OK, then. I think I’ve figured out what’s going on with my previously reported Konyead mystery. The error reported in that recitation is “The request failed due to a fatal device hardware error.” This happens if I plug into a USB-C port that supports neither USB4 nor Thunderbolt 3 or higher. Thus, it looks like port selection determines Konyead NVMe workability. Interesting!
If Port Selection Determines Konyead NVMe Workability…
I can work around my seeming inability to move the Konyead device from one PC to another by carefully choosing which USB-C port I plug into. I’ve also got an Acasis USB4 NVMe enclosure. It switches back and forth between USB4 and USB3.1 mode without difficulty. The Konyead unit cannot do this, apparently. If it’s presented with a lower-level USB port, it simply refuses to work.
What does this tell me? I think I see the evidence in Device Manager. If you look at the composed screencap at the head of this story, it shows two vital bits of data:
1. It shows that the Thunderbolt Control Center sees the device as Intel USB4.0 (rear layer, top left)
2. It also shows the names of the drivers this connection is using (e.g. WpdFs.dll, WpdUpFltr.sys, and WUDFRd.sys).
When I connect to a down-level USB-C port with the Konyead device, it won’t initialize in Disk Management. It also shows a different set of drivers in Device Manager (Disk.sys, EhStorClass.sys, and partmgr.sys). Those are the same drivers that show up when the Acasis is plugged into the same down-level port.

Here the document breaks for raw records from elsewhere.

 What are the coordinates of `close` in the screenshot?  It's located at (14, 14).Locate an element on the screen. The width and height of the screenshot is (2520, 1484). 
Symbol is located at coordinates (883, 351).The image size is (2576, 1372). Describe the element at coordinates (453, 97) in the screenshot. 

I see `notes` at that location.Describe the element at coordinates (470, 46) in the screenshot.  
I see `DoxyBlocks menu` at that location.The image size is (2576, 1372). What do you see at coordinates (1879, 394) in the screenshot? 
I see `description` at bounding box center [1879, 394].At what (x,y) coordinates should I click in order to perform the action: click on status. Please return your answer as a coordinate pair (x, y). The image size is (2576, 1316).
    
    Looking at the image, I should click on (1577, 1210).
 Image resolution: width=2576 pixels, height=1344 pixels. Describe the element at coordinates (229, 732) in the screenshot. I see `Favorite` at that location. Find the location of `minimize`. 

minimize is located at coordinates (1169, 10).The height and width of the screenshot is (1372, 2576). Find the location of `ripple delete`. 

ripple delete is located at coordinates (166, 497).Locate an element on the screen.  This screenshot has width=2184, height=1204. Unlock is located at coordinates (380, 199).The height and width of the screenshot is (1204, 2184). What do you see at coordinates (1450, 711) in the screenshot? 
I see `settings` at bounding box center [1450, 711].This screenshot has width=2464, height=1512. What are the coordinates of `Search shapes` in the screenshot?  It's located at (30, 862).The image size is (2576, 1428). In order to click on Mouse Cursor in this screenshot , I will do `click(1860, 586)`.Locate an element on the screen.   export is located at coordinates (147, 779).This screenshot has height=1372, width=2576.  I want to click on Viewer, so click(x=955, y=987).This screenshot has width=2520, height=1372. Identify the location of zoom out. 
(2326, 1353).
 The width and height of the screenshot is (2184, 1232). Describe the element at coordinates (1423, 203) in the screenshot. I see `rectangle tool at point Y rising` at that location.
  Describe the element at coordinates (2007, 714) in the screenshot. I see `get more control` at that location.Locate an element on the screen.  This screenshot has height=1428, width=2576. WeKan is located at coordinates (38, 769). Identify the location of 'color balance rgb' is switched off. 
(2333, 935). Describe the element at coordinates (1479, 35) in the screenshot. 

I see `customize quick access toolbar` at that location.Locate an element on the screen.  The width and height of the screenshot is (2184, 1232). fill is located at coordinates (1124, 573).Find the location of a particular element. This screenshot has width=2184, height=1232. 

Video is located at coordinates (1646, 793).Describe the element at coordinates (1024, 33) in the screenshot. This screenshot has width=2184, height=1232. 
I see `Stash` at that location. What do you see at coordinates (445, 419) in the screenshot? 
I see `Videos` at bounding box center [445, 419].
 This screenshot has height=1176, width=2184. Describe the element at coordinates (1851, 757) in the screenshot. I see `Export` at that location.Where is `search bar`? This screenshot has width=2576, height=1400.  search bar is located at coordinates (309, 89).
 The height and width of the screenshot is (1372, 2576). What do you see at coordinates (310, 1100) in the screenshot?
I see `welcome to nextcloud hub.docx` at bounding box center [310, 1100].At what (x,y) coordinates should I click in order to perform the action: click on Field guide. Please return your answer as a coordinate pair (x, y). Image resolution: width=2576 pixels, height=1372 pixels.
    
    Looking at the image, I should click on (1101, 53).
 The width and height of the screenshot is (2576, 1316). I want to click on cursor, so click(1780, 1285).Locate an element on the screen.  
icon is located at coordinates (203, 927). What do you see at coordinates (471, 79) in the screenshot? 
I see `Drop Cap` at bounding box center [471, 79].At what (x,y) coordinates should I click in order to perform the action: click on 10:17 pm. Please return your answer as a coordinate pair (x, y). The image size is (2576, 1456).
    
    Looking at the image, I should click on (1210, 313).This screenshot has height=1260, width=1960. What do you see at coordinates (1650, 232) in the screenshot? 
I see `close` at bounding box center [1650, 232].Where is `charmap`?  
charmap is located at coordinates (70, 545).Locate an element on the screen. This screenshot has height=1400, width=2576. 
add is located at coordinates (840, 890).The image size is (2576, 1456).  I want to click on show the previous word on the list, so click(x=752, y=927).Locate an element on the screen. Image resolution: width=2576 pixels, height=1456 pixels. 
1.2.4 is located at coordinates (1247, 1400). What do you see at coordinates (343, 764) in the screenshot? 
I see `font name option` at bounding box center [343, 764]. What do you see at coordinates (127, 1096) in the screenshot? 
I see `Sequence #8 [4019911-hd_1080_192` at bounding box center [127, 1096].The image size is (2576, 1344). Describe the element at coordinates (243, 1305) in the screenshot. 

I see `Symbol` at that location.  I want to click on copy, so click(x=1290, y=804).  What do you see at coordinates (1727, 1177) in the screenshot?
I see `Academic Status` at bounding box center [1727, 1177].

The only difference is, the Acasis device also works with those drivers, too. The Konyead device, however, does not.
The mystery is now somewhat illuminated. I think I’m dealing with the consequences of my experimental idea to “buy the cheapest USB4/TB4 NVMe enclosure” to see what happens. Now I know: it works on the higher-end USB-C ports, but not the lower-end ones. An unforeseen, but at least now visible and understandable, consequence of that perhaps rash approach.
I have to laugh. But indeed, that’s the way things sometimes go, here in Windows-World.